Friends advised me to do the class with Ana – I could charge top rate and if I did 6 hours a week, I’d make a lot of money – so I phoned her and agreed to start the following week. (Now there’s a good pliable chunk for you: xxx agreed to xxx the following xxx. Note “the following”, not “next”, ho ho.) I turned up for the first class with a notebook and several short books from the Longman’s Graded Readers library. We sat down, I asked Ana to tell me about herself, and off she went! “I born here. I live here all my life. I am three sister, no brother. My father medico. I love my mother, ….”.  The slightest prompt was enough for her to speak at length – I’d never met a student so keen to talk! I helped out and took notes as fast as I could and at the end of the session, I told her how much I’d enjoyed it, that I’d deal with some stuff that she’d said in the next class, and asked her to read one the books I’d brought with me.

At our next class, I started by giving her a long vocabulary list drawn up from our previous session, and went on to remind her about how English forms the past tense. She listened patiently, but It was clear that she wasn’t interested.  “Did you read any of the books?”, I asked her. “Yes, David Copperfield, fantastic! Some questions, please”. The questions were about vocab. and lexical chunks. My answers had to be quick, because she wanted to talk about Dicken’s Victorian England, her great grandparents and life under Franco. Off she went again, asking for help when she got stuck. This time I made a few recasts, raised my eyebrows at things she knew were wrong, that kind of thing, but basically, I just took notes and tried to keep up.  

Apart from the classes, Ana read over 20 graded readers, wrote a diary, and went over the notes I gave her quite thoroughly. Her progress was phenomenal; in six months she had improved so much that she could easily have passed the Cambridge First Certificate oral exam. She was thrilled with her progress, told all her friends that I was a genius, well the phone just didn’t stop ringing. Hello, Geoff. This is Fidel, Fidel Castro! Claro!).

I spent less than 5% of the time with her talking about grammar, and I spoke less than 30% of the time during the classes. I threw out a few bits of bait and then she took one and swam, so to speak. I knew next to nothing about SLA, but I’d been hugely impressed by Krashen’s (1981) Second Language Acquisition and Second Language Learning and I was already convinced (even if unable to articulate it)  that second language learning was mostly a matter of implicit, unconscious learning, with the implication that you best help students by getting them to engage in communicative tasks, where they, not the teacher, are the protagonists. Of course, there’s a huge difference between teaching a class of 10 to 30 students and teaching a single student, but if this “get out of the way and just help them talk” approach works so well in 1-to-1 classes, then it should, perhaps, be applied to any ELT environment.

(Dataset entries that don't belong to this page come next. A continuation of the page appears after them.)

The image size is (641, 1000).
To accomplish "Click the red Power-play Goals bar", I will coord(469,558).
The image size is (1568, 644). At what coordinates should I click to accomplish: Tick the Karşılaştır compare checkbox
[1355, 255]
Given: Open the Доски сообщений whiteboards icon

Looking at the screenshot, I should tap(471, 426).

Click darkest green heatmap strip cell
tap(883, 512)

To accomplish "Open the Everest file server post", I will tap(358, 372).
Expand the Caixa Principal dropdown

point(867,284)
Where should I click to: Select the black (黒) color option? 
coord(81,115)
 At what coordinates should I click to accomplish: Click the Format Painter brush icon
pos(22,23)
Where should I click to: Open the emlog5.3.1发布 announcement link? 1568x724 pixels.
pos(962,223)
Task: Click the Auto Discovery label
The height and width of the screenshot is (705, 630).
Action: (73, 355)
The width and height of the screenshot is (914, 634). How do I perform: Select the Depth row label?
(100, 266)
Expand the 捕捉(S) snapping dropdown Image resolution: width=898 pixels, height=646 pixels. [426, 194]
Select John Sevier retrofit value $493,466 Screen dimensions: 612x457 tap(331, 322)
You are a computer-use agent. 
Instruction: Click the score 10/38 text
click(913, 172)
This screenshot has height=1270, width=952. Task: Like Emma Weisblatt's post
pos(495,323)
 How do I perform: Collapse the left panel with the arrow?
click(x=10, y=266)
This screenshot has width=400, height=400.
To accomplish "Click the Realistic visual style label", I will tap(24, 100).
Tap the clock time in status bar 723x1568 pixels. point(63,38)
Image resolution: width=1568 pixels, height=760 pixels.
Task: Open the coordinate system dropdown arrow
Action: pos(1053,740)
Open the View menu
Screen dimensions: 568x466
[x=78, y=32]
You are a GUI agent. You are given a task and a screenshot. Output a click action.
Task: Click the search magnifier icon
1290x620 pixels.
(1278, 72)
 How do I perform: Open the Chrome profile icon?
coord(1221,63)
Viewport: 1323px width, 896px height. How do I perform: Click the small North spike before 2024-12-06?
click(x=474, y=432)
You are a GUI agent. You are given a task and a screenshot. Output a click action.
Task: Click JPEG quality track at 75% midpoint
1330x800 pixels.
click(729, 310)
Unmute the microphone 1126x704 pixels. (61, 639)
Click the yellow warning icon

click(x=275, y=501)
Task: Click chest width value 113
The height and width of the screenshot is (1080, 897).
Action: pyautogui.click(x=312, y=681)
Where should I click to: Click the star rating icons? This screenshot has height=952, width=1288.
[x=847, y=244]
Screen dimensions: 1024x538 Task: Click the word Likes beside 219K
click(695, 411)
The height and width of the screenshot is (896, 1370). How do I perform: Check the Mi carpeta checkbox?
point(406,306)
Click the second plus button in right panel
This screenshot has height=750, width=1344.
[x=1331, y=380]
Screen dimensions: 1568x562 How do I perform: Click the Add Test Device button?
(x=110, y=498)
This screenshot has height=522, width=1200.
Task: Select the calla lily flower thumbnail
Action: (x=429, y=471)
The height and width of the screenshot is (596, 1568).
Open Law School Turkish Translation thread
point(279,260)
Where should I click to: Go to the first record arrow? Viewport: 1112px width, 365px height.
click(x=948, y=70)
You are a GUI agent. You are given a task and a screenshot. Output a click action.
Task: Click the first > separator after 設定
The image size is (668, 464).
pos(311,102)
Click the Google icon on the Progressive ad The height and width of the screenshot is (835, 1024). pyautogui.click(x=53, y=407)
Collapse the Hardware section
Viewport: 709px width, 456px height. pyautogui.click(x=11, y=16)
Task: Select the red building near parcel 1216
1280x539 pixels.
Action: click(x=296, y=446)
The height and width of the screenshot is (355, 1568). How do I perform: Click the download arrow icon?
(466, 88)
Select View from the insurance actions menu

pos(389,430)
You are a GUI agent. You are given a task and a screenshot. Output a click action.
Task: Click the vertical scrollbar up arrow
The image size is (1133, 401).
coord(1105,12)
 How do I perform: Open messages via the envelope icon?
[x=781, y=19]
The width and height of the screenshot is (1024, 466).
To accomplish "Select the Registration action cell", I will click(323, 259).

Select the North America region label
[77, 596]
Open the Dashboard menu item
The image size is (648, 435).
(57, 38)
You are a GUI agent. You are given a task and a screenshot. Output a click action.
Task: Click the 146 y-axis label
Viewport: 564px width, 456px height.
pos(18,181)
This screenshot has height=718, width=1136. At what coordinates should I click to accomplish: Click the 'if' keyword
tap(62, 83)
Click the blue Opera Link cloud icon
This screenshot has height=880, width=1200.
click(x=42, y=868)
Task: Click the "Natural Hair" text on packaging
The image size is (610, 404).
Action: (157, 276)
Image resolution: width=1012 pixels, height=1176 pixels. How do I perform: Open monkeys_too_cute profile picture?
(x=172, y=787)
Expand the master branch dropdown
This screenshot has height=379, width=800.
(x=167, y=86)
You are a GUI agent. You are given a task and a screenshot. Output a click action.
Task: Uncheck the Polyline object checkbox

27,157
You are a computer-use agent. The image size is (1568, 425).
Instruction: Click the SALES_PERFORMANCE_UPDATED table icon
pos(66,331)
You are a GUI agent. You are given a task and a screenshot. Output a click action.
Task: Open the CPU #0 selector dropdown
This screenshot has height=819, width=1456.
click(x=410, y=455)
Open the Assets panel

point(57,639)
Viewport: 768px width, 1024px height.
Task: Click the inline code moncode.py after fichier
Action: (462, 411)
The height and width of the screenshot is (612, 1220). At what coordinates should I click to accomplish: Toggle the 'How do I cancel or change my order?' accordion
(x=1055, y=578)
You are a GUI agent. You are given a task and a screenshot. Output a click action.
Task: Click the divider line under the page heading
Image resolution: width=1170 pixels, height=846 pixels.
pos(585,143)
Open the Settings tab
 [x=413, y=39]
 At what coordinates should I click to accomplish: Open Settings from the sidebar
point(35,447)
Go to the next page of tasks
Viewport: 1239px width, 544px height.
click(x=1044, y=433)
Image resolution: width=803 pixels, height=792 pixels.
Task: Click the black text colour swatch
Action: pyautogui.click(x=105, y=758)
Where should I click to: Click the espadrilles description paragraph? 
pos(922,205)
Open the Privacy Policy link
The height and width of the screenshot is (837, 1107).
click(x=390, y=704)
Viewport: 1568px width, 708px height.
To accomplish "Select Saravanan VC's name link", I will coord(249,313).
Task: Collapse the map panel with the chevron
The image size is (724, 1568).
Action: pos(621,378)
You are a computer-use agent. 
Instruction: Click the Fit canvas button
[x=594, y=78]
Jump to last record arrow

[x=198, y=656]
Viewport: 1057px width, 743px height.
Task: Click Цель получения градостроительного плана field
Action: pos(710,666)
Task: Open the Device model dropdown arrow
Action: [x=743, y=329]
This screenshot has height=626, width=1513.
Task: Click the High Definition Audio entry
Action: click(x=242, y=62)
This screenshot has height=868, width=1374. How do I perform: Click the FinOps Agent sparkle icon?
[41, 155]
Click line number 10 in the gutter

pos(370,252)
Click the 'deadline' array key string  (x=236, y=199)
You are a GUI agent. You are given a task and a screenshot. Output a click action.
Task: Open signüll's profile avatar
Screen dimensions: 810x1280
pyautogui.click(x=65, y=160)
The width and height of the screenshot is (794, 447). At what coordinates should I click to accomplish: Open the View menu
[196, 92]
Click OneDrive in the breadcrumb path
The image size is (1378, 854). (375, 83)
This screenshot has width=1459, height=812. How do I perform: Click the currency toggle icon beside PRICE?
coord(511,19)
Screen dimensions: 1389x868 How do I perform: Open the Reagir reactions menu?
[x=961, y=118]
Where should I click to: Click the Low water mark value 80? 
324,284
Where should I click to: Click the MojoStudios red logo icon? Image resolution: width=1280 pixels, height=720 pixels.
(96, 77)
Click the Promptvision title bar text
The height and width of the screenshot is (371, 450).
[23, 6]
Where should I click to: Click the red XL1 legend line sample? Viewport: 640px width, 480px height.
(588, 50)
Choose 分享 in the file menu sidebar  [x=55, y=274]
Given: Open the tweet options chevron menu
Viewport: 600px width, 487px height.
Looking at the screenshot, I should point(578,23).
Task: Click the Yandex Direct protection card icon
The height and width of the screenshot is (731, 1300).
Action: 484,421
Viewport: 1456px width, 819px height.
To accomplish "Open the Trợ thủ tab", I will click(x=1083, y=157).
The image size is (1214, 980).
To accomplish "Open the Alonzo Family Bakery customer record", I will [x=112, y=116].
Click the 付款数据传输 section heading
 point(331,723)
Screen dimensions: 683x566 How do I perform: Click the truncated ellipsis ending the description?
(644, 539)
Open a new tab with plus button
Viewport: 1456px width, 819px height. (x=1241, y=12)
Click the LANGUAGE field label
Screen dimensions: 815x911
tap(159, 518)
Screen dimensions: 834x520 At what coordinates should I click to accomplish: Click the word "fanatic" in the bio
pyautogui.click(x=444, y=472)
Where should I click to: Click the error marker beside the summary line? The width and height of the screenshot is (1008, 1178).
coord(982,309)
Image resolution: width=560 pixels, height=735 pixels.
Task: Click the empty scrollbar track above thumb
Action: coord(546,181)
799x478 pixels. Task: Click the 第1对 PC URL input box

I must add quickly that it was unusually easy for me to get out of the way and not slow down or mess up Ana’s development. Ana needed the minimum scaffolding, I was lucky as hell to have her as a student. You might well say that most students need more help, but that’s a slippery slope.   

P.S. I know: I describe language learning in a priveledged environment. Its content is purely contextual. Go to town on it, why don’t you, all you 19th century Marxists, and you 21st century postmodern, Derrida-doting, Lacan-loving, Faighclough-following deconstructors.

But for the rest of my readers – you gentle, story-loving readers, those who enjoy my cosy little fireside chats here on “What Do You Think You’re Doing?” – here’s the moral (which, for the benefit of the Marxists and post post modernist scoffers of my simple tale, posits, contradicts and transcends class conflict so cogently; and with apologies to Lewis Carroll): the more there is for you, the less there is for them.